Although the Magic Squares are a prolific branch of recreational mathematics it is the seven Kameas, or Planetary Magick Squares that are of interest to students of Ceremonial Magick. Since first being published by Agrippa in De Occulta Philosophia in 1510, these squares have been employed in making talismans with an almost unchanged method of use ever since. The Kameas formed a large part of the Golden Dawn teaching on Talismanic Magick and figures prominently in Franz Hartmann’s classic Magick White & Black.
The calculation of the Magick Squares of the Planets is a simple matter involving a few simple mechanical operations and only the most rudimentary mathematical ability.
The calculation of the Squares of the odd numbers is a simple process. Write down the numbers of the square in their regular succession from left to right and top to bottom. Next, separate the central numbers by enclosing them in a square grid turned at a 45 angle to the series of numerals. Finally, insert the segregated numbers into their opposite places in the turned grid.
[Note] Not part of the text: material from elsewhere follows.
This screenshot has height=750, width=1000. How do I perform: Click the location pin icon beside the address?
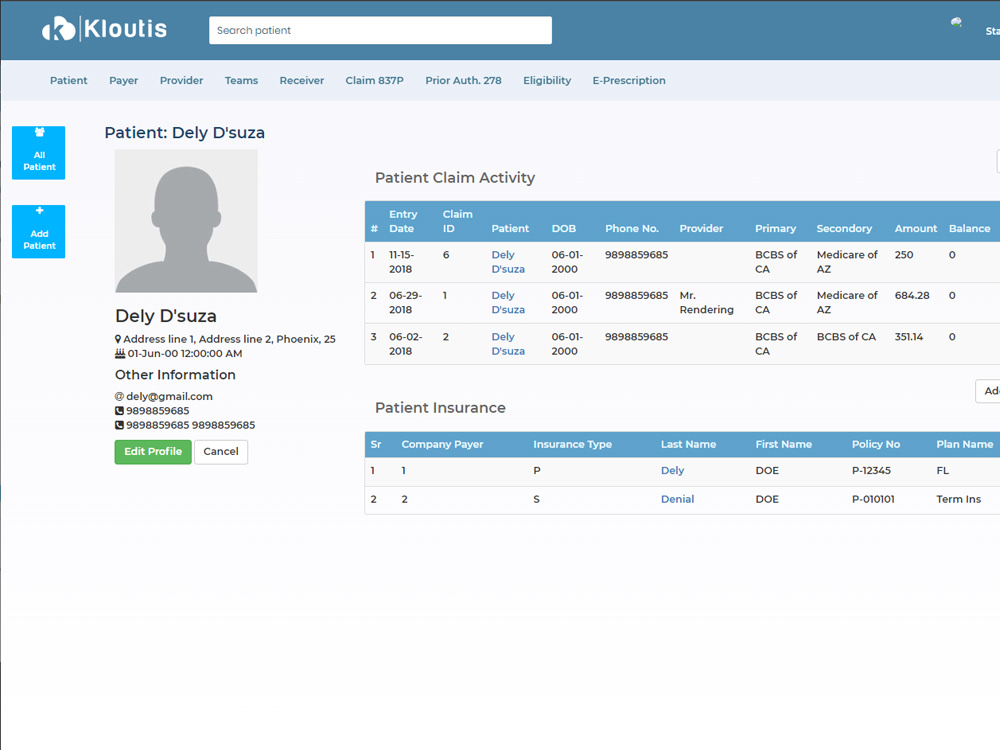118,339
The construction of the Magick Squares of the even numbers is slightly more complicated, and will require a little more experimentation. Taking the Square of Four, for instance: write the numerical sequence from right to left, and top to bottom. Next, as the diagonals are already in their correct positions, the others need simply to be rotated in a regular fashion. The top two middle squares drop straight down into their opposite squares, whilst the bottom two number exchange places to make the top line to be the sequence : 4, 14, 15, 1; and the bottom line : 16, 3, 2, 13. Lastly, the remaining numbers exchange places by the same method, the two on the right moving straight across and the two on the left trading places as before.
For the square of six, the process is slightly more complex again, but still only a matter of mechanical manipulation. Once again, write the numerals of the sequence into their squares in order, from right to left and from top to bottom. Again, the diagonals are already correctly placed. Again, the four innermost exchangeable numerals are moved as above. Finally, the outer ring of numerals then trade places by the same principal, with the middle two pairs rotating diagonally and anticlockwise, so that all four numerals change places and partners.
All of this sound much more complicated than it really is, and an half an hour of effort will clear the matter up for all but the least mathematically endowed among us. By simple experimentation, the correct solutions can easily be found for all of the Kameas, and their veracity checked by the simple process of addition.